Frequency-Forcing combines the best of both: it realizes K-Flow's frequency ordering through Latent Forcing's soft mechanism. A standard pixel flow is guided by an auxiliary low-frequency stream that matures earlier in time, but unlike Latent Forcing's reliance on heavy pretrained encoders like DINO, Frequency-Forcing derives its scratchpad from the data itself via a lightweight learnable wavelet packet transform. This self-forcing signal avoids external dependencies and learns a basis better adapted to data statistics than fixed bases. On ImageNet-256, the method consistently improves FID scores over strong baselines and naturally composes with semantic streams for additional gains.

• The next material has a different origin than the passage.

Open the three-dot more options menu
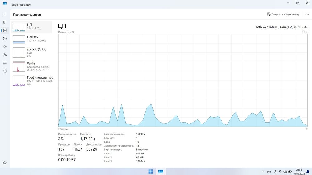The width and height of the screenshot is (312, 175). pos(307,14)
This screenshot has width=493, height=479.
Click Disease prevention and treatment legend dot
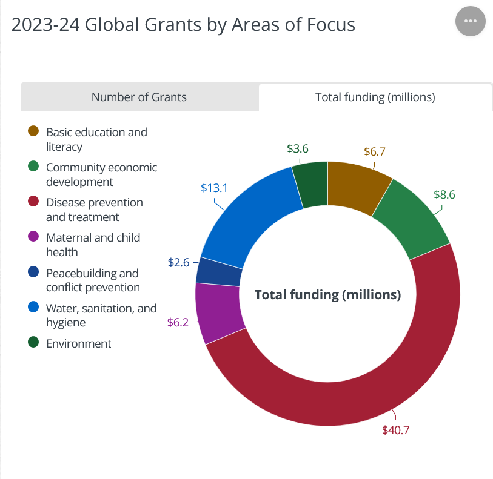[x=34, y=202]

- Frequency-Forcing uses a lightweight learnable wavelet packet transform as a self-forcing signal, avoiding heavy pretrained encoders like DINO
- On ImageNet-256, it consistently improves FID scores over both pixel- and latent-space baselines
- The method composes with semantic streams for further performance gains, showing versatility in scale-ordered generation
Why It Matters
Enables more efficient, high-quality image generation without external dependencies, reducing computational costs for AI models.